Notes on: "The ensemble nature of allostery" (Motlagh, Wrabl, Li, and Hilser, 2014, Nature) http://www.nature.com/nature/journal/v508/n7496/pdf/nature13001.pdf

Intro

• Allostery: nonlocal effects of binding in macromolecules
• Effects are statistical: must consider conformational ensemble
• Motivation: allostery required for molecular understanding of signaling and disease, but we do not yet have a general, quantifiable, and predictive atomic description
• History: allostery concepts shaped by experimental accessibility-- early days strongly influenced by static structural images of e.g. hemoglobin; current models reveal:
  • rigid body movement
  • folded yet dynamic structure
  • intrinsic disorder

From structures to ensembles

• Early statement of allostery: multiple binding sites within a protein can interact at a distance (Changeux, ref. 2) $\to$ two dominant phenomenological models of change between two well-defined end states:
  • "sequential" (Koshland, Nemethy, Filmer)
    • protein flexibility: "induced fit" of a binding site
  • "symmetric" (Monod, Wyman, Changeux)
    • ligand-binding changes equilibrium between two pre-existing quaternary states: tensed (T) and relaxed (R)
• How does the structure facilitate allosteric communication between sites?
  • Structure-centric approach (Perutz): understand allostery in terms of structural changes inferred from hi-res structure
    • Limitations: must also understand factors that "poise" an allosteric protein for structural change-- allosteric transitions involve multiple states
  • Dynamic allostery without conformational change
    • Width of conformational distribution indicates allostery (Cooper, Dryden, 1984) -- changes in frequency and amplitude of thermal fluctuations in a protein upon ligand binding $\to$ cooperative energies of $O\left(\frac{\text{kcal}}{\text{mol}}\right)$

The dynamic continuum of allostery

• Solution NMR:
  • measure fast internal motion as a proxy for conformational entropy
  • can now detect motion in proteins over a wide range of timescales
  • pico- to nano-second range most important for detecting conformational entropy
• From least to most disordered:
  • Rigid body motions (e.g. hemoglobin)
  • Side-chain dynamics (e.g. PDZ domain)
  • Backbone dynamics (e.g. CAP)
  • Local unfolding (e.g. AAC, TetR)
  • Intrinsically disordered (Phd, AS, E1A)

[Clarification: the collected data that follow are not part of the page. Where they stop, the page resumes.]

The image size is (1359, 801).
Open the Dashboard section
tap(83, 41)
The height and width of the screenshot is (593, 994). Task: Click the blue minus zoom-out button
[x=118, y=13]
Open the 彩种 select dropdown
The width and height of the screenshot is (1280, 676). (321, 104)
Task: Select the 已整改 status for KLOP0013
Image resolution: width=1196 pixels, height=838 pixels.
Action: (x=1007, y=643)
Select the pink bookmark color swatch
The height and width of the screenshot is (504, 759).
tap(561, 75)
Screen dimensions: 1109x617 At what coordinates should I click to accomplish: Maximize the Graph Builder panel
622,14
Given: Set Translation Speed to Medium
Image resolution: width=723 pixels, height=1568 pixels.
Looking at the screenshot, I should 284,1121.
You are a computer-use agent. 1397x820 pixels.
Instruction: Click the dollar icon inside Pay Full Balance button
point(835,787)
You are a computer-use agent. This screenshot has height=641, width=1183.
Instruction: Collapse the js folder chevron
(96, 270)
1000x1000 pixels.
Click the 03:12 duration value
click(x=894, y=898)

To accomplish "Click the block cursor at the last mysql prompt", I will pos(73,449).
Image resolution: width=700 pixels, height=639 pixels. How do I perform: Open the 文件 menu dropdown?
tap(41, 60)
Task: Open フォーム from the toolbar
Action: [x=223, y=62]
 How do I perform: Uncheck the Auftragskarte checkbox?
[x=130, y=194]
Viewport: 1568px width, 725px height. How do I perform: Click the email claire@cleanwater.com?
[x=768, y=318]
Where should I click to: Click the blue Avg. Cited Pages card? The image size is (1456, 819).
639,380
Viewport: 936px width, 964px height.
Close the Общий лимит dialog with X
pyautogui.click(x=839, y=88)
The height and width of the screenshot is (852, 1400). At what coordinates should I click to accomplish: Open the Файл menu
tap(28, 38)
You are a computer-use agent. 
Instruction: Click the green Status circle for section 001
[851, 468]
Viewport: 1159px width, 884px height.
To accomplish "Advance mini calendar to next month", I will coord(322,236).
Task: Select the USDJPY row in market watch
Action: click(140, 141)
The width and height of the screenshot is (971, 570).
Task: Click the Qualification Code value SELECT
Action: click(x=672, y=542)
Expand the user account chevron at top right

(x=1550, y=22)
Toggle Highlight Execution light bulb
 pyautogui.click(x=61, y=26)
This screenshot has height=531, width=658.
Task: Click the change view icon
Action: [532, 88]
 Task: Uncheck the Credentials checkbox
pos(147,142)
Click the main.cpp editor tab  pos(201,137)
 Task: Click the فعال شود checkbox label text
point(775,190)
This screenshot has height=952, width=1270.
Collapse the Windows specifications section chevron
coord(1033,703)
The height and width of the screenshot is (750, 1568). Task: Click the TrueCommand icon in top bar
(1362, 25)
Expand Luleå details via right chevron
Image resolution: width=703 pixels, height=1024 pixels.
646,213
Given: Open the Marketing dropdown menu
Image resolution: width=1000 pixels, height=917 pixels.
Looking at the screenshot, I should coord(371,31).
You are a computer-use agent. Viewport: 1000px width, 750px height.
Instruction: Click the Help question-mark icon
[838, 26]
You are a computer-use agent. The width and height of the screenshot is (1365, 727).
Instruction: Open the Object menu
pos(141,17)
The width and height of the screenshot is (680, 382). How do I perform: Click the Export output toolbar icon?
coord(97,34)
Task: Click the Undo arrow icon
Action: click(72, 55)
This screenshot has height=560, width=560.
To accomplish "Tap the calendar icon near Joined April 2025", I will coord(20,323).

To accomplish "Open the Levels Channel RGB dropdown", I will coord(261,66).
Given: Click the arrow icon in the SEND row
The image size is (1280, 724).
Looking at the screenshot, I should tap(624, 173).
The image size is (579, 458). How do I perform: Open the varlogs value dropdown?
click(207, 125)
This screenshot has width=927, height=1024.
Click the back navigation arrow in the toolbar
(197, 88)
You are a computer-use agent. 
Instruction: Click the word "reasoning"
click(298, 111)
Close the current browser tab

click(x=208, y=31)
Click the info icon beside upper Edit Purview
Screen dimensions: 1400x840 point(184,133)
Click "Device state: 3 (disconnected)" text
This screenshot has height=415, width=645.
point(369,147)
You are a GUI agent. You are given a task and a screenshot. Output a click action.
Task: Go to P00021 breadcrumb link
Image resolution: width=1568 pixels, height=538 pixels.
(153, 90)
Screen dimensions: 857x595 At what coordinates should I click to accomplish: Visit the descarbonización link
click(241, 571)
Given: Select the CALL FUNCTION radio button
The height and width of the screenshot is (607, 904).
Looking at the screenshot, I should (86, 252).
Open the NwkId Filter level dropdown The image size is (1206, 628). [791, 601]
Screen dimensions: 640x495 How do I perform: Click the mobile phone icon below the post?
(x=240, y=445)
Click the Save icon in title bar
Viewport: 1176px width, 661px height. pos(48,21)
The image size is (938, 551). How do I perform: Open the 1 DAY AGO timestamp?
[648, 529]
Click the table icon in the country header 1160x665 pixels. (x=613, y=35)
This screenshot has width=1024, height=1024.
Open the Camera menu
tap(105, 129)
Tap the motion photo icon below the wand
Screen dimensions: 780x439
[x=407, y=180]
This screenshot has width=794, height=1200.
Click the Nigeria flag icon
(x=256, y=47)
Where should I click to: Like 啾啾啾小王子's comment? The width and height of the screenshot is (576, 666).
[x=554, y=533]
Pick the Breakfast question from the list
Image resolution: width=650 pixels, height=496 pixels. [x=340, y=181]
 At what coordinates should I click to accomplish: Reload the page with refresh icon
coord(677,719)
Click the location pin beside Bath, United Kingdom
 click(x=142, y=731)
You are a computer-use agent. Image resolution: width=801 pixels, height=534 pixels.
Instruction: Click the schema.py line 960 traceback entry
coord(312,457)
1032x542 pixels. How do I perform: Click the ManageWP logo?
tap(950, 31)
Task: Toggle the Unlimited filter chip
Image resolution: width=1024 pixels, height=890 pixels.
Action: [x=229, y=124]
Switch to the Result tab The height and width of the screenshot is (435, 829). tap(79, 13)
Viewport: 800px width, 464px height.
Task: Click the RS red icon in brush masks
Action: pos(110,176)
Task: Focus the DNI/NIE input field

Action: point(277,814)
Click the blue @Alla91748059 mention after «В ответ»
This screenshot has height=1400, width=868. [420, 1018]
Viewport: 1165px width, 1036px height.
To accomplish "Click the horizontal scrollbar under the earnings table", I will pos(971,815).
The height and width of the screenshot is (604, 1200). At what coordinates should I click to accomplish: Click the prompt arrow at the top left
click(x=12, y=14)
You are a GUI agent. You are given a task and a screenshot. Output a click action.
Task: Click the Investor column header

Structured yet dynamic allosteric systems

• Structured allosteric proteins show dynamic changes in many cases and are convenient to probe with NMR

• Following (Cooper, Dryden, 1984) -- allostery without structural change demonstrated in several studies (highlighting limitations of inferring mechanism from static structure):

  • CAP (homodimeric transcription factor with a cAMP binding domain and DNA binding domain)
  • PDZ domain

• CAP

  • cAMP binding $\to$ $\Delta$ conformational entropy (via backbone and side-chain dynamics)

• PDZ domain: removal of an $\alpha$-helix:
  • increases side-chain dynamics of distal binding site
  • decreases binding affinity 25-fold (almost entirely due to entropic contributions)

Local unfolding and intrinsic disorder

• intrinsic disorder enables "tunable" coupling between sites
• AAC
  • structure: homodimeric enzyme
  • function: confers resistance to amino-glycoside antibiotics
  • allosteric effector: acetyl-CoA
    • binds with positive cooperativity at low temperatures, negative cooperativity at high temperatures due to local unfolding
• $\alpha$-synuclein
  • N-terminal membrane-binding domain
  • C-terminal IDR
  • Nitration shifts conformational ensemble to more globally extended conformation, reducing affinity of membrane-binding domain
• Many TFs contain intrinsically disordered regions, and many are also allosterically regulated, simultaneously exhibiting:
  • high specificity for multiple targets
  • low-affinity binding
  • fast association and dissociation rate
  • enrichment of PTM sites

Allosteric ligands remodel the energy landscape

• Historical side-note: Early example of treating allosteric proteins as ensembles: $\lambda$ repressor in phage (consideration of all accessible ligated states required to understand function)
• All ensembles have tunable sensitivity, and may contain a large number of potential allosteric mechanisms

Tunable sensitivity in allosteric ensembles

• Consider a two-state allosteric protein:
  • effector ligand binds to and stabilizes active site
  • observed response dependent on where equilibrium is poised before activation:
    • inactive state too dominant: addition of effector increases conformational entropy
    • active state already dominant: addition of effector decreases conformational entropy
    • both states equally populated: addition of effector has almost no effect on conformational entropy (?)

The ensemble view as a framework

• What determines positive/negative coupling between binding sites?